聖霊魂を宿した魔神の王

陽巻

第1話 天界から追放された大天使

 ある日、天の神は二度と醜い争いが起こらないようにと五人の大天使に『聖霊魂』を授けた。

 『聖霊魂』ーーそれは魔族を封印するために力を使い果たしてしまった神からの賜り物であり、どのような効力を秘めているかというと、


 ある大天使は人間の心に沁みついた汚れを癒し滅ぼし、またある大天使は、犯した過ちを断罪すべく神の代行者として人間に裁きを下す。

 神を信仰することで『聖霊魂』として加護を与える大天使もいれば、予言通告として人間のサポートに回る大天使もいる。

 そんな中、人間に全く聖なる恵みを与えない大天使が一人いた。

 彼の『聖霊魂』ーーそれは世界が戦争で覆い尽くされた際に、光明の一筋となる人物に絶大な力を与えるというもの。

 そう、平和な世界に彼の『聖霊魂』はまるで役に立たないのだ。

 だからこそ、こんな予期せぬ事態に陥ってしまったのだろう。


 四人の大天使がーーーー怠け者の大天使を「死」を以て、天界から追放しようとしているのだ。


 怠け者の大天使がいることで、大天使の名声が汚されかねないというただそれだけの理由で、彼は殺されなければならない運命に陥っていた。

 お洒落な模様が施された鎖が、彼の手足を十字に沿うように縛り付けており、鎖には『聖霊魂』<<神の裁き>>が付与されているせいで破壊しようにも破壊できない。

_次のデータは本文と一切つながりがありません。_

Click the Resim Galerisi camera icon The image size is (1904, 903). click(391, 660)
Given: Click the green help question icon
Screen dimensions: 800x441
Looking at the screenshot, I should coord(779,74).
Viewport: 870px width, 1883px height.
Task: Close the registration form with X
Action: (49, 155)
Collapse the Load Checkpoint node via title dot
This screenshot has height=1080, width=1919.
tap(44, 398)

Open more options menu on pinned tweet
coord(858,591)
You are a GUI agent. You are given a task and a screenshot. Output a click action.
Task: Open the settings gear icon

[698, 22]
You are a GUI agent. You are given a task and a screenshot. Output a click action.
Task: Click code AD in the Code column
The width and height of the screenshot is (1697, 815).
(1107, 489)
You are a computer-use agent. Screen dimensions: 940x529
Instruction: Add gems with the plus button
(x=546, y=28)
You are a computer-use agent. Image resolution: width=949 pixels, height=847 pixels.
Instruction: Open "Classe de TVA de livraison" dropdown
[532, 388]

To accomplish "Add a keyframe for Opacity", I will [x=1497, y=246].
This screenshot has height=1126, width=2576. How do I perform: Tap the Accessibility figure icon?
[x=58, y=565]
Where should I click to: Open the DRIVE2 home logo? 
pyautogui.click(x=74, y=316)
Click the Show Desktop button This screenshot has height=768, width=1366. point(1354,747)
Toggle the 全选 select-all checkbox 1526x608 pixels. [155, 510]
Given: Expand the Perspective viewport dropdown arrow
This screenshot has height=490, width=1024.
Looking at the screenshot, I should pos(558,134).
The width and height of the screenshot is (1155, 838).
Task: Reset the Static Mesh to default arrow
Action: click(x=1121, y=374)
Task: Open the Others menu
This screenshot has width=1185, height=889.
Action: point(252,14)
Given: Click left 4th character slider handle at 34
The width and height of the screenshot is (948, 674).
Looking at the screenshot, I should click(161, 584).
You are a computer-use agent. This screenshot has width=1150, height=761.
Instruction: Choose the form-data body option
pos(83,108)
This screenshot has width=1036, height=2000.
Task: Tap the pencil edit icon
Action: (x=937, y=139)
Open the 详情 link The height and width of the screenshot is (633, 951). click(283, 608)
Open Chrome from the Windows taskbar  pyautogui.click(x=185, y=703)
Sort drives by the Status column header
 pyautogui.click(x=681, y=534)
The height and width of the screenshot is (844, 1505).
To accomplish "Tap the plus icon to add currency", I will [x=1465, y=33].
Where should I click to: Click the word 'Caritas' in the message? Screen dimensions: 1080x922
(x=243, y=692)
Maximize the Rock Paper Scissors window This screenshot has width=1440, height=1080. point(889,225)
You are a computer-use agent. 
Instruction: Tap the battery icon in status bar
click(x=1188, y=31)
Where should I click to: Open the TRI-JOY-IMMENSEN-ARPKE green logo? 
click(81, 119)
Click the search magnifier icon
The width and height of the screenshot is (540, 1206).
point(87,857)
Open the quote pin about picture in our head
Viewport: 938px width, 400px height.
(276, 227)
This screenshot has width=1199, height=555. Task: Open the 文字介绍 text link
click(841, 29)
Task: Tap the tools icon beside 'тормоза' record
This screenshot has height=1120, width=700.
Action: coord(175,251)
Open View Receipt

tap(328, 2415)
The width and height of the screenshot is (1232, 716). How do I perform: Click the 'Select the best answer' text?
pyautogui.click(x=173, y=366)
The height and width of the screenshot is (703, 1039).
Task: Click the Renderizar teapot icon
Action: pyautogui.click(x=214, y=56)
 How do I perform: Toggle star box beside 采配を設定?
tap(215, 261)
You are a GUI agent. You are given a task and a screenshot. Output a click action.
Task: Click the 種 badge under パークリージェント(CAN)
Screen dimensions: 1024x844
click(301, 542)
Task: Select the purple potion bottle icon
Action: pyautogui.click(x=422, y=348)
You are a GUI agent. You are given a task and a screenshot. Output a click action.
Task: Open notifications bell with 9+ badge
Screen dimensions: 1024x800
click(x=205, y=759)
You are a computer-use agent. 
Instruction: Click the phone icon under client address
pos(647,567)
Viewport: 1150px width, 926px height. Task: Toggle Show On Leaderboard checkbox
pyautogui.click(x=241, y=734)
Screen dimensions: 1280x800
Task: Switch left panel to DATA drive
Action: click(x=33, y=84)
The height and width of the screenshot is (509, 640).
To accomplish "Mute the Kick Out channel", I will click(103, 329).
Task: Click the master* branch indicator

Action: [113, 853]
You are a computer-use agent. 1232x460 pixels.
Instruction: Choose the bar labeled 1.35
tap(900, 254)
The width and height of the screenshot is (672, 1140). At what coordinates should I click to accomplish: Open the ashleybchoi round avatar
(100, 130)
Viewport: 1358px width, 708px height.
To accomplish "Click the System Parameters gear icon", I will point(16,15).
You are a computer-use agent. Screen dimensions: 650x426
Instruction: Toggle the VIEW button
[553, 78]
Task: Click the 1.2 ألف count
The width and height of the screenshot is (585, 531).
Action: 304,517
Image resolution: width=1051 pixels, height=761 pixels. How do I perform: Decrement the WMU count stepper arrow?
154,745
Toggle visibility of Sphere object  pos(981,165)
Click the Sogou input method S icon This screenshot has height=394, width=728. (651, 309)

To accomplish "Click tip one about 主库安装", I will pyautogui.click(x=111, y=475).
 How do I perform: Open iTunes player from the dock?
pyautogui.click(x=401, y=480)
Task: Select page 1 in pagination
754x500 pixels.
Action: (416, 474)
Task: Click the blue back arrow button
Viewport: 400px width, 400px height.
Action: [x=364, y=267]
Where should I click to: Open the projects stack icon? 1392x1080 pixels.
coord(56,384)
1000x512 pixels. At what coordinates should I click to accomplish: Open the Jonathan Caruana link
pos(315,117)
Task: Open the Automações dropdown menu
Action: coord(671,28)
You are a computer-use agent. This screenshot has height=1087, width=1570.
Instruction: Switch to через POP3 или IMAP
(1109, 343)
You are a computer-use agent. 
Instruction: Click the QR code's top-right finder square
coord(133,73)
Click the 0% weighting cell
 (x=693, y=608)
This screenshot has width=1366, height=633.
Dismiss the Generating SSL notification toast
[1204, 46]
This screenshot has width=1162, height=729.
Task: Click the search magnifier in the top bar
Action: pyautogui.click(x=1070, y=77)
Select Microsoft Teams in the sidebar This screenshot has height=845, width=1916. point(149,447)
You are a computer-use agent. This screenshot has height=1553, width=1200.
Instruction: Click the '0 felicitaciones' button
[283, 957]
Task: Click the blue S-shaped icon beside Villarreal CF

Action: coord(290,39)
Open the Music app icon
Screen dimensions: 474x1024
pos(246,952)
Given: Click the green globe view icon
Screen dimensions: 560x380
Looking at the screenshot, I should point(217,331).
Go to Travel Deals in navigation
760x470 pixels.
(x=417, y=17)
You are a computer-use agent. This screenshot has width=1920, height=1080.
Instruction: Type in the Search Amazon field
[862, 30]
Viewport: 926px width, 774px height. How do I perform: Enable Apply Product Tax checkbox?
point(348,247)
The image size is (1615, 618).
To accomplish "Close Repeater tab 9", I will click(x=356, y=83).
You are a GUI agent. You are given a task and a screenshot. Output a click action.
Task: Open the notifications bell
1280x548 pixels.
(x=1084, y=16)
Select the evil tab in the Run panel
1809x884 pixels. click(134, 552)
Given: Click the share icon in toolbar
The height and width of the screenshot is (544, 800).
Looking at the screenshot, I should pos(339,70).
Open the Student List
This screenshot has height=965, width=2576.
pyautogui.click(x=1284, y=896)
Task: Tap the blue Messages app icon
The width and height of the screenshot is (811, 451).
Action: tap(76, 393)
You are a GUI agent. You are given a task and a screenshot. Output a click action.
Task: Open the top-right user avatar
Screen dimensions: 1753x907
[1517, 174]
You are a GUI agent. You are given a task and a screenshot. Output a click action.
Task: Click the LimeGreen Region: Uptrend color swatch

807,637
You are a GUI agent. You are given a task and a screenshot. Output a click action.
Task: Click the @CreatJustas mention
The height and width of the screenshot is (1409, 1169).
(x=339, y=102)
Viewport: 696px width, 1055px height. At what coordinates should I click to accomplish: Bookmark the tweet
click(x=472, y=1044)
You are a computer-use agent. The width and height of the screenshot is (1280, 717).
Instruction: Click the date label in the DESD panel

 『聖霊魂』同士の干渉はできないようにと神の手によって細工されているせいである。

 恐らく、鎖に『聖霊魂』<<神の裁き>>を付与した大天使張本人も、これで縛り殺すつもりはないのだろう。


 そして、彼の鼓膜に伝わるのは身に覚えのない罪状。


 ーー禁則事項『禁忌の園』に足を踏み入れた大天使は、死を以て天界から追放する。その事項に沿い、愚かな大天使、エゼキフェルを始末する。


 『禁忌の園』ーーそれは遥か昔、神が作り上げたとされる理想郷だ。

 その園に立ち入れるのは、作った本人のみ。

 つまり、神以外の立ち入りは禁止されているという。

 だから『禁忌の園』がどんな場所かは誰も知らないのだ。


 その神が定めた禁則事項を破ったと罪状を読み上げるのは、神に仕える大天使の一人であり『禁忌の園』の守護者であるゼリエルだった。

 彼女とのトラブルは両手では数えきれないほどだ。

 口を開けば、尊厳がどうとかプライドがどうとか、そんな話ばかりだった。

 恐らく、それら全てを守るために嘘を吐いてでも彼を天界から追放したかったのだろう。


 そんな嘘吐き女が嘘を並べても、他の大天使たちは疑う姿勢を取ろうともしない。

 彼がいくら弁明しても、無駄な抵抗でしかないのだ。

 

 ここにいる大天使たちは、神を崇高するーーーー『熾天使』しかいないのだから。


 神に与えられた仕事は何が何でもこなす。

 それが大天使たちにとって、誇りであり喜びだった。

 だからこそ、他の大天使たちも彼女が嘘を吐いているとは当然のように思わないわけで、彼の話に耳を傾ける者は一人もいないのだ。


 彼女は『聖霊魂』の侵害に触れないよう、自身に備わる聖力だけを腰から引き抜いた剣に込め始める。

 自身に付与された『聖霊魂』を外すことで、処刑対象が大天使であっても殺すことができるようになるからだ。

 

 「これより、禁則を犯した大罪人の処刑を始める。神の炎で焼かれ死ぬがいい」


 その言葉のすぐ後に剣先から放たれた神炎が、彼の足先から順に身を蝕んでいく。

 そして、大天使としての尊厳のためだけに殺された彼は、胸の中で強く誓う。


 ーーお前らは俺が絶対に殺してやる・・・! 首を洗って待っていろ!


 大天使たちへの復讐を胸に、彼ーーエゼキフェルは死を以て天界から追放されたのだった。


 この時、大天使たちは誰一人にして考えもしなかった。